Nitinol is a type of memory shape alloy or 'smart' material. It consists of an alloy of Nickel Titanium (NiTi), hence its name, formed into a small spring shape. These have recently been made available for schools to cheaply purchase and are required in some of the newer schemes of work in GCSE/14-16 science and further science.
The 'smart' property of a Nitinol spring is that when extended and then heated directly it will contract with some force to its original length. Heating can involve directly heating with a flame or connecting to a circuit, whereupon the current flow can cause the wire to become hot enough to produce the same effect.

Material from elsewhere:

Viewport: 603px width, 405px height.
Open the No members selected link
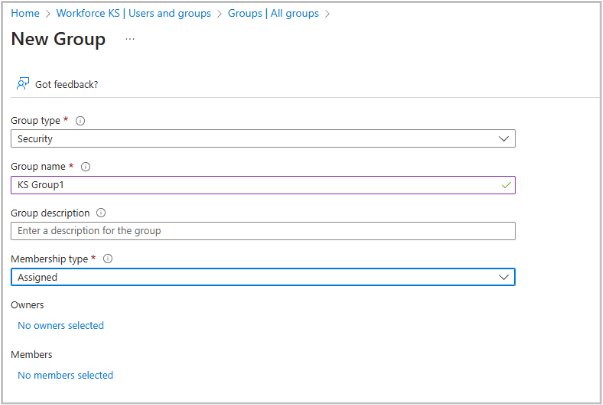[x=65, y=375]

Investigations may be conducted to see how much force the spring can pull when it contracts, as different voltages are applied to the spring circuit. Also the relationship between the extended and contracted length can be investigated.

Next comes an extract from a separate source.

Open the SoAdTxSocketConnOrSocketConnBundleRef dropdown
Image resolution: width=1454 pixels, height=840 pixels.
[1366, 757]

As a demonstration of the properties of this smart material, a simple thermal actuator can be constructed in one of many ways. Some modern fireproof bins may contain smart springs which contract, closing the lid, when heated by fire. This is a good example of how smart materials are being used in modern applications and a simple 'desktop' demonstration fireproof bin can easily be constructed to show this. A bit of imagination can be used to construct similar demonstration pieces.
If you anchor one end of the spring and attach an 'arm' or dial hand to the free end, this will move when the extended spring is heated either directly or by applying electricity. This simple approach forms the basis of some robotic and mechanical uses for Nitinol.
The level of nickel in the alloy is usually around the 50-55% mark although this may be adjusted to produce a wire which contracts at a different temperature range. Most available to schools through the main suppliers will contract at a reachable temperature however commercial applications use various types which reflect their intended applications and as such if purchasing Nitinol springs from commercial suppliers, check the temperature range is within what you are able to produce easily in school.
Be aware that although these springs are intended to be extended to a certain point, over-extension may result in the spring remaining slightly extended after being heated to the desired temperature. Even if you do not exceed the maximum extension, after a lot of extension and contraction the springs may show wear and tear and so do not expect them to always return to their 'as new' state.
Commercial applications include:
- Dentistry - bracing wires and brackets
- Medicine - vein stents
- Optics - frames for eye glasses
- Heat switches
- Fire safety devices